Monday, May 23, 2022
Aretha’s Friends Recall Her Faith and Love of Gospel
By Cora Jackson-Fossett, Religion Editor
Published August 23, 2018

Aretha Franklin and Annette May Thomas at Aretha’s Staples Center concert in 2015. (Photo by Rickey D. Brown)

The passing of the legendary Aretha Franklin on August 16, prompted scores of admirers – from recording artists to musicians to U.S. presidents – to offer tributes and memories of her impact on the world.

But before she became known as “The Queen of Soul,” Aretha was a strong believer in God and expressed her faith through her music.

The Rev. Dr. Melvin V. Wade, Sr., pastor emeritus of Mount Moriah Baptist Church in Los Angeles, was close to Aretha’s father, the Rev. C.L. Franklin, and remembered that the singer had strong faith even as a child.


“She was raised in the home of perhaps the most dynamic preacher you will ever hear and she made it clear that he taught her much. Before she started singing pop music, she traveled with him for revivals,” recalled Wade, who was also friends with Aretha’s brother, Cecil.

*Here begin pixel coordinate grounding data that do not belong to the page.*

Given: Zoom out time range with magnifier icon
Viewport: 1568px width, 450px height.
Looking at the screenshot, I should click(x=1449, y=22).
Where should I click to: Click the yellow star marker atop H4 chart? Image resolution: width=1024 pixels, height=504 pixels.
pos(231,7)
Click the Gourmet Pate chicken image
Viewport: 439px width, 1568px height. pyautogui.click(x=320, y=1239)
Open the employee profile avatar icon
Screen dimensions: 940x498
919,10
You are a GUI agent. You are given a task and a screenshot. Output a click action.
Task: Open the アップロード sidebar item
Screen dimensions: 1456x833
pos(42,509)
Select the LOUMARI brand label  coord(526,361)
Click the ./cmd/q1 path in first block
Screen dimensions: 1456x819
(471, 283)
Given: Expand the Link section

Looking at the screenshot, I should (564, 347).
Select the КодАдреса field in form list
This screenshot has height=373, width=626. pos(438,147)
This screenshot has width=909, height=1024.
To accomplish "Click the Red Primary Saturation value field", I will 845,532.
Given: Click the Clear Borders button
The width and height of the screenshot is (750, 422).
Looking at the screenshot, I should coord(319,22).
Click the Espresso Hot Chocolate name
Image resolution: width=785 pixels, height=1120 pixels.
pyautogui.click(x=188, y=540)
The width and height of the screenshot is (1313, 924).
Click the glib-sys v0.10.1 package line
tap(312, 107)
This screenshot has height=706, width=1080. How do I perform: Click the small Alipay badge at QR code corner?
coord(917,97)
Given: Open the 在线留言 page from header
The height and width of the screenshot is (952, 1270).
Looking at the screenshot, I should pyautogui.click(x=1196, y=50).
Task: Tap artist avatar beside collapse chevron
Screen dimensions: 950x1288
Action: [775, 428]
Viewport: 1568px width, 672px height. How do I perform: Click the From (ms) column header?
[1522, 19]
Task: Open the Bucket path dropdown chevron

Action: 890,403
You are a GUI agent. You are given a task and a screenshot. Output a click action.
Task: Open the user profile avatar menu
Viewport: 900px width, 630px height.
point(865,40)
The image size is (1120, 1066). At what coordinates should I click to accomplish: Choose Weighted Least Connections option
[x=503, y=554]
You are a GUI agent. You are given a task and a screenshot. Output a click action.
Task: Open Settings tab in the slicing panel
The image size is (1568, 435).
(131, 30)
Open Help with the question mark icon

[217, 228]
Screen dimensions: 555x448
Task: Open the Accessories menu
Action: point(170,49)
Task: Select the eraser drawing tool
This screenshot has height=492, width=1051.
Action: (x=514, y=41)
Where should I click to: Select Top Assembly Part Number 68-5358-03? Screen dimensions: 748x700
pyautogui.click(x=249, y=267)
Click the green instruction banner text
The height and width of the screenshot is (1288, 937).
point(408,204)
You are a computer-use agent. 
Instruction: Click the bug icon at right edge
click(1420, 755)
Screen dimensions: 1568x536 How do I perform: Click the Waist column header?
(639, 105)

Describing Aretha as “very kind every time I saw her,” Wade said his most precious memory was her performance at his church.

“In 1976, I invited her father to Mount Moriah and he preached about “Dry Bones in the Valley,” Wade said. “Right after that, Aretha sang ‘Precious Lord.’ It was Father’s Day and I’ll never forget it!”

Annette May Thomas, a prominent pianist, vocalist and business manager of the great Rev. James Cleveland, became friends with Aretha as a teenager. Their fathers, the Rev. Franklin and Brother Joe May, headlined gospel caravans around the country and both girls performed with their dads.

“Aretha was gracious, down-to-earth and appreciative of life. She was truthful to everything she was doing. She didn’t have to put on any airs of any kind,” recalled Thomas. “There were times when her dad asked her to sing ‘Never Grow Old’ and she would start singing and playing, then I would play and she’d stand up with the microphone and sing.

“In fact, the only thing I’ll ever regret is that we were talking about doing a recording that would be a tribute to our fathers – she and I and Mavis [Staples]. But, she got ill and we never got to do it.”


In 1972, Aretha released “Amazing Grace” with the Rev. James Cleveland and the Southern California Community Choir. The 2-disc set garnered a Grammy award and is still the top selling live gospel album of all time.

Thomas, who arranged for the recording to occur at New Temple Baptist Church on 87th and Broadway in Los Angeles, said, “We did four or five days of rehearsing and the album was recorded live over two nights.”

Commenting on the album’s impact, veteran gospel broadcaster Paul Kidd, Jr., noted, “Since the debut of ‘Amazing Grace’ and the years that followed; no one could do a gospel song like Aretha Franklin. It seems that either on my local radio show or on my international show, there were daily requests after requests to play that song. Everyone wanted to hear that iconic voice whose passionate soul-stirring delivery could speak a personal message directly to every heart and soul.”

As for Aretha’s legacy, Wade firmly believes that her music will endure. “She was one-of-a-kind. She never lost her faith or her gospel roots. She will be remembered as number one. Her voice was very unique. I don’t know anybody who has impacted secular or religious music any more than her.”

Echoing those sentiments, Thomas shared, “I hope the world will continue to play her music because it is very inspiring. Remember that she gives a message that you could understand, whether talking about a lover or talking about Jesus.”